[START Records for the task]

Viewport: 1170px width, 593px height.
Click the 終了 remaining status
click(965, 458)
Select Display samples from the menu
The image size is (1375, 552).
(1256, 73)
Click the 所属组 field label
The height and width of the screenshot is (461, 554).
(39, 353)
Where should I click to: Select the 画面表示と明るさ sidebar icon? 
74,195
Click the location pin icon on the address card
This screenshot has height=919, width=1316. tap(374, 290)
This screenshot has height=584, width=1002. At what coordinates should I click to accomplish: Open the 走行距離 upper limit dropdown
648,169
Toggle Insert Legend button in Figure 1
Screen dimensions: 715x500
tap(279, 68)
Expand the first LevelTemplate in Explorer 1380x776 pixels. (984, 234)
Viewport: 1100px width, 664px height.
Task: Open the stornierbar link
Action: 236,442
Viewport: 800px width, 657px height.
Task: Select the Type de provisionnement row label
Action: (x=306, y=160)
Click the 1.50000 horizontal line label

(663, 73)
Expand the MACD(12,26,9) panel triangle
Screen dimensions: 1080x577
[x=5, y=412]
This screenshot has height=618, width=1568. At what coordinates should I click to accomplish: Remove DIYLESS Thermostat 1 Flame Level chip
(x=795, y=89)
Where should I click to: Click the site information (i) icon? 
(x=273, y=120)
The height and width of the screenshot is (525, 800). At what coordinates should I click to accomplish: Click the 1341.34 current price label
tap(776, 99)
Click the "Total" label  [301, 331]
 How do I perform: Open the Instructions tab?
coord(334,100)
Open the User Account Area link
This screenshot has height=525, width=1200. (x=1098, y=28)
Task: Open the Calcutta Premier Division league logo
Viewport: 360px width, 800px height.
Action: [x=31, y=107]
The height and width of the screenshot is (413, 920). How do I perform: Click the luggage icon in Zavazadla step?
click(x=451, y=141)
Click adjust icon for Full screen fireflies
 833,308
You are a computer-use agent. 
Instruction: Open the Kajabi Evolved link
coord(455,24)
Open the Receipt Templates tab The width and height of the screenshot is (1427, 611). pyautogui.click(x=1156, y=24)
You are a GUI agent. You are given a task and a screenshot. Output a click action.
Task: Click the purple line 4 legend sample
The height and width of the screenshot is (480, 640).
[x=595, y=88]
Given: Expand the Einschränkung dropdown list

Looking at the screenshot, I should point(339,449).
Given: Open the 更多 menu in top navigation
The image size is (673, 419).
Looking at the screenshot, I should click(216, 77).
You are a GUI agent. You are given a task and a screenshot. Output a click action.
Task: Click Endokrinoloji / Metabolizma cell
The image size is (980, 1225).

[END Records for the task]

▶ [What is asked]
Reproduce all of the records above word for word, in the same order and with the same line breaks.

▶ [Task result]
Viewport: 1170px width, 593px height.
Click the 終了 remaining status
click(965, 458)
Select Display samples from the menu
The image size is (1375, 552).
(1256, 73)
Click the 所属组 field label
The height and width of the screenshot is (461, 554).
(39, 353)
Where should I click to: Select the 画面表示と明るさ sidebar icon? 
74,195
Click the location pin icon on the address card
This screenshot has height=919, width=1316. tap(374, 290)
This screenshot has height=584, width=1002. At what coordinates should I click to accomplish: Open the 走行距離 upper limit dropdown
648,169
Toggle Insert Legend button in Figure 1
Screen dimensions: 715x500
tap(279, 68)
Expand the first LevelTemplate in Explorer 1380x776 pixels. (984, 234)
Viewport: 1100px width, 664px height.
Task: Open the stornierbar link
Action: 236,442
Viewport: 800px width, 657px height.
Task: Select the Type de provisionnement row label
Action: (x=306, y=160)
Click the 1.50000 horizontal line label

(663, 73)
Expand the MACD(12,26,9) panel triangle
Screen dimensions: 1080x577
[x=5, y=412]
This screenshot has height=618, width=1568. At what coordinates should I click to accomplish: Remove DIYLESS Thermostat 1 Flame Level chip
(x=795, y=89)
Where should I click to: Click the site information (i) icon? 
(x=273, y=120)
The height and width of the screenshot is (525, 800). At what coordinates should I click to accomplish: Click the 1341.34 current price label
tap(776, 99)
Click the "Total" label  [301, 331]
 How do I perform: Open the Instructions tab?
coord(334,100)
Open the User Account Area link
This screenshot has height=525, width=1200. (x=1098, y=28)
Task: Open the Calcutta Premier Division league logo
Viewport: 360px width, 800px height.
Action: [x=31, y=107]
The height and width of the screenshot is (413, 920). How do I perform: Click the luggage icon in Zavazadla step?
click(x=451, y=141)
Click adjust icon for Full screen fireflies
 833,308
You are a computer-use agent. 
Instruction: Open the Kajabi Evolved link
coord(455,24)
Open the Receipt Templates tab The width and height of the screenshot is (1427, 611). pyautogui.click(x=1156, y=24)
You are a GUI agent. You are given a task and a screenshot. Output a click action.
Task: Click the purple line 4 legend sample
The height and width of the screenshot is (480, 640).
[x=595, y=88]
Given: Expand the Einschränkung dropdown list

Looking at the screenshot, I should point(339,449).
Given: Open the 更多 menu in top navigation
The image size is (673, 419).
Looking at the screenshot, I should click(216, 77).
You are a GUI agent. You are given a task and a screenshot. Output a click action.
Task: Click Endokrinoloji / Metabolizma cell
The image size is (980, 1225).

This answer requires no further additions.